Herb Lusk

No. 32
- Position: Running back

Personal information
- Born: February 19, 1953 Memphis, Tennessee, U.S.
- Died: September 19, 2022 (aged 69) Philadelphia, Pennsylvania, U.S.
- Listed height: 6 ft 0 in (1.83 m)
- Listed weight: 190 lb (86 kg)

Career information
- High school: Seaside (CA)
- College: Long Beach State
- NFL draft: 1976: 10th round, 273rd overall pick

Career history
- Philadelphia Eagles (1976–1978);

Career NFL statistics
- Rushing attempts: 113
- Rushing yards: 483
- Rushing TDs: 2
- Stats at Pro Football Reference

= Herb Lusk =

American football player (1953–2022)

Herbert Hoover Lusk II (February 19, 1953 – September 19, 2022) was an American professional football running back for three seasons in the National Football League for the Philadelphia Eagles from 1976 to 1978.

==Early life==
Lusk was born in Memphis, Tennessee, on February 19, 1953. He attended Seaside High School in Seaside, California. He initially studied at Monterey Peninsula College (MPC) from 1972 to 1973, before transferring to California State University, Long Beach (CSULB). He played for the 49ers from 1974 to 1975. He started his custom of praying after scoring a touchdown during his senior year, in which he led the Pacific Coast Athletic Association in touchdowns (16), points (96), rushing attempts (310), rushing yards (1596), rushing touchdowns (13), yards from scrimmage (1658), and touchdowns from scrimmage (16).
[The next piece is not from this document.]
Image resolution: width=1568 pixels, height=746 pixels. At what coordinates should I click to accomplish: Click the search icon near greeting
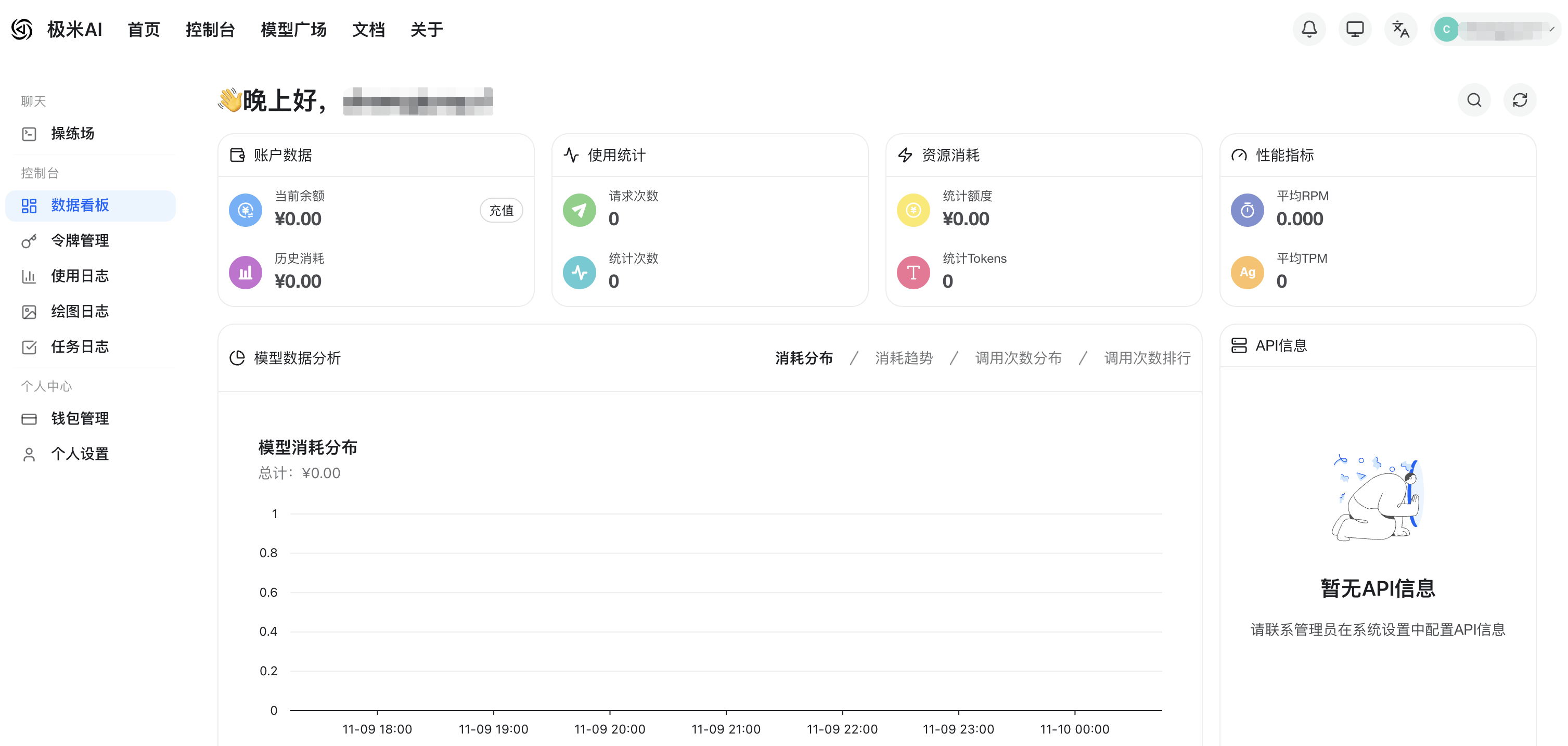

Lusk was drafted by the Philadelphia Eagles in the tenth round (273rd overall) of the 1976 NFL draft.

==Professional career==
Lusk made his NFL debut with the Eagles on September 12, 1976, at the age of 23, in a 27–7 loss against the Dallas Cowboys. In the third game of his career on September 27, 1976, he fumbled the ball with 12 seconds remaining in the first half after he opted to run instead of running out the clock. This led to the Eagles relinquishing their 10–3 lead over the Washington Redskins, with Philadelphia ultimately losing the game in sudden-death overtime. He played in 14 games (1 start) during his rookie season and recorded 254 rushing yards, 13 receptions, and 119 receiving yards. He made the seventh-longest rushing attempt in the league (70 yards) the following year, and became the first NFL player to kneel in the endzone after a touchdown and pray on October 9, 1977. This custom gained him the nickname "The Praying Tailback". He scored two other touchdowns that season, to go along with 229 rushing yards, 5 receptions, and 102 receiving yards in 11 games. He played just 3 games during his final year in the NFL, and attended one day of training camp in July 1979, before retiring from football at the age of 26 to become a minister.

==Personal life==
Lusk was married to Vickey until his death. Together, they had three children: Danuelle, Laiah, and Herbert III. Lusk was inducted into the CSULB Hall of Fame in October 2005, and was also enshrined in MPC's Lobo Hall of Fame.

After retiring from professional football, Lusk returned to college at Gwynedd Mercy University and Reformed Episcopal Seminary to finish his degree in theology. He then became the pastor of the Greater Exodus Baptist Church in Philadelphia, starting in 1982. He oversaw an increase in the number of congregants from 27 members to over 1,500 by 2006. He also served as team chaplain to the Eagles. A supporter of the Republican Party, Lusk delivered the invocation at the party's national convention in 2000. His church was later given $1 million in federal funds to run a program assisting low-income Philadelphians. He also addressed the World Meeting of Families 2015 held in Philadelphia.

Lusk died on September 19, 2022, at his home in Philadelphia. He was 69, and had cancer prior to his death. He was interred at West Laurel Hill Cemetery in Bala Cynwyd, Pennsylvania.